Unlike other sectors, the rosary workers do not have a co-operative or a labour union to support them and have urged the government for compensation. Even though petitions were individually sent to authorities, there were no tangible results, said an entrepreneur.
Each worker earns between Rs 2 and Rs 7 per rosary depending on the size and the materials used. The choice of beads range from pearls, stones, brass to imported crystals from China that are then strung using either brass wires or nylon twine.
A brass-plated rosary can be made in 30 minutes whereas one with nylon twine takes just about ten minutes. Entrepreneurs say the materials are largely brought from Mumbai, Hong Kong and China. The final product is then exported to countries like Brazil, United Kingdom and United Arab Emirates.
Mercy Pious, who is raising her two college-going daughters from the money she makes through the prayer beads, said, “If we had the money to start another business like a chicken or goat farm, we would.

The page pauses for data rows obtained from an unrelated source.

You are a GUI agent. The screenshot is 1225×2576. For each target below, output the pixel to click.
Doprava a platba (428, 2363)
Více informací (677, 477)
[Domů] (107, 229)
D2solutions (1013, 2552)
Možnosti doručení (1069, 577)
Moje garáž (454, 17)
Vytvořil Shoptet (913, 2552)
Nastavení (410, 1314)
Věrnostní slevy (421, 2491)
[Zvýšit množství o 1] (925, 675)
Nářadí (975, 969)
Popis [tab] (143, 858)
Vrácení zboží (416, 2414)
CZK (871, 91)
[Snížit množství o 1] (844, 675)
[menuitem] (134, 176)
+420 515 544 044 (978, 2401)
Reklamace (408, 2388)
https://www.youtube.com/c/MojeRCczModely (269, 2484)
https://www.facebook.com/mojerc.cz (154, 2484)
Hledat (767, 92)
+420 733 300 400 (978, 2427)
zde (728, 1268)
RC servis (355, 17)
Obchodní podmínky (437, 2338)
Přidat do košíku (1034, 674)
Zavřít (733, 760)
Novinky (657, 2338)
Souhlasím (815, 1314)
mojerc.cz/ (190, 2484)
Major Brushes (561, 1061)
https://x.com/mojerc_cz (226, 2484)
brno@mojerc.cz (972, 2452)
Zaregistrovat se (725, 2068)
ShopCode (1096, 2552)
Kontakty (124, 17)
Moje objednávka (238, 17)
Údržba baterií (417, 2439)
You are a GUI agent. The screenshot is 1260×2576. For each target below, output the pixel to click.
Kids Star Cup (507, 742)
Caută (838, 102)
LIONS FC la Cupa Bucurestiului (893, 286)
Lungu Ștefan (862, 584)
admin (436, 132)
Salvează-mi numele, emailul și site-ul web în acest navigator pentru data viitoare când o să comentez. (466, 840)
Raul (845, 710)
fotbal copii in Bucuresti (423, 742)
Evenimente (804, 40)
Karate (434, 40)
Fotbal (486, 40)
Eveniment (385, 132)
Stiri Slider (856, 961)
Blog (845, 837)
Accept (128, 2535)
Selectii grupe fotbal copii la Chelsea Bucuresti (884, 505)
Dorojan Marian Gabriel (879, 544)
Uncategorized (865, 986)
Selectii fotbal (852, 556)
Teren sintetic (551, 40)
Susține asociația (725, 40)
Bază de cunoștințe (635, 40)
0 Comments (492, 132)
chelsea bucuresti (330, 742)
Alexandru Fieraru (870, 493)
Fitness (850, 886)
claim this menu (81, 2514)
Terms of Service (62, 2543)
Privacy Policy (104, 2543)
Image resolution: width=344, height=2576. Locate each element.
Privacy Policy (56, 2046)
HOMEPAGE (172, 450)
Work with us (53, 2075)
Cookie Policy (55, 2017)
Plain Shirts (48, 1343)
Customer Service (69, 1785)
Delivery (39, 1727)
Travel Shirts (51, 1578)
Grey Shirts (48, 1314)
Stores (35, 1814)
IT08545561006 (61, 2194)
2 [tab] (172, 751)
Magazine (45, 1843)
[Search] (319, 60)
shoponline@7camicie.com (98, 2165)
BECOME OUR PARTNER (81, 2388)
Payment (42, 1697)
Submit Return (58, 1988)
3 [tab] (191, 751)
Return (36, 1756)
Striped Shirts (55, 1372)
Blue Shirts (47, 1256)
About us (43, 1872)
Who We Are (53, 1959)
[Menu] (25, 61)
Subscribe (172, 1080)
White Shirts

But since we don’t have that kind of money, I can only look forward to selling rosaries again.”
Pious, whose husband has been bedridden due to liver ailment, further said, “We have had to meet our daily expenses by pledging whatever little gold we have and taking out small loans from self-help groups like Kudumbashree.”
Augustine Urakath, 62, who has been selling rosaries for over 40 years, said he hasn’t received any positive responses from the church on the future of the sector.
“When we asked the Church for guidance, the priests told us that it may take years for the situation to resolve itself and that we should start looking into other businesses. But I can’t do that because this is all I know,” he said. Many people in the village have turned to selling coconut oil and dried fish in the wake of the pandemic.
Rinton Ravi, who operates a dealership called La Corona Del Rosario, said October has seen a small uptick in sales. “It is the month of rosaries so there has been a small recovery in sales. Still, business has slumped to one-fourth of what it was pre-Covid,” he said.